Intuitive Healer, Mentor, and Life Coach

Opening Our Hearts

This week I had a stunning dream:

I am in a canoe in a stormy sea. The sky and water are the same color, dark gray. The canoe is crafted from two deer hides sewn together. The canoe is our response to the pandemic. I am being asked to allow my heart to be as big as those of the deer. I feel how large that is, feel my heart expanding in my chest.

A huge, dark whale appears. I ride on its back. Its heart is many times bigger than mine or the deer’s. My heart opens and grows until it is as big as the whale’s.

After this powerful experience, I kneel on the shore. The two deer hides are folded in front of me in two large squares. The hides are a rich, warm brown color. Each is covered with writing and pictures in red and black paint or dye. I place one hand on each hide and give thanks to the deer for carrying me out into the ocean to meet the whale.

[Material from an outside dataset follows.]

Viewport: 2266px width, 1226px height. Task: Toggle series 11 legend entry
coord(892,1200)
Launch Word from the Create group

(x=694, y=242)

What does it mean to open our hearts in response to a catastrophe like the coronavirus pandemic? Every day, on the news, on social media, and in our lives, we see – and participate in – acts of love for family, friends, and strangers. People sew masks and donate money, food, and supplies. They gather on porches and balconies to applaud and express gratitude for the heroism of health care workers and others on the front lines: in hospitals, grocery stores, agricultural fields, meat-packing plants, delivery warehouses. People care for neighbors, run errands, make sure others have what they need to survive.

We also see acts of unspeakable cruelty, greed, neglect, ignorance, and indifference to suffering. Wealthy business owners snap up loans intended for small companies that will go under without them. People hoard or engage in price-gouging of essential protective equipment. Officials refuse to release immigrants from detention and people accused or convicted of non-violent crimes from jails and prisons. Some prisoners are locked up only because they can’t afford cash bail; poverty becomes a crime and, in the pandemic, a potential death sentence. Small but vociferous bands of protesters crowd together to demand “freedom” from life-saving public health activity restrictions. The federal administration uses its clout during the epidemic to reward sycophants, punish those who dare to speak the truth, and suspend vital environmental and civil-rights protections. The President publicly touts dangerous, unproven remedies that his followers then take, causing harm and even death.

As an older, white, middle-class person who doesn’t have to work, I have the privileges of housing, ample resources, and access to outdoor space without risking infection. Few people I know have had COVID-19, to my knowledge, and so far, all have survived. Despite physical distancing, I feel held in a web of love, caring, and sharing.

From my secure home base, I open my heart to those who suffer deeply. The millions who have had COVID-19, those who have died and those who have recovered. The people who have lost loved ones, unable to be with them as they died. Black and Brown people whose existing oppression is multiplied in a thousand ways by the crisis. Disabled people, immigrants, and other marginalized groups who struggle to survive under ordinary circumstances.

Opening our hearts individually is a necessary first step. In the dream, I first allow my heart to grow to the size of a large deer’s. Growing our hearts to the size of a whale’s – the size of a small car – requires collective consciousness and action.

We live in a small-hearted society. We all participate, voluntarily or not, in unjust structures that kill the least powerful among us. Right now, people are dying in numbers that we can hardly grasp. To cure the conditions that cause so much unnecessary suffering and death from COVID-19 in the US, to create a society that values the lives of people and other living creatures more than profit, we need a collective whale-sized heart.

4 Responses to “Opening Our Hearts”

  1. Christie Denhart

    Thank you, June…always

  2. June BlueSpruce

    All best to you, Christie.

  3. PK

    Such a powerful dream, wow! Thank you for sharing.

  4. June BlueSpruce

    You are welcome! Glad to hear from you.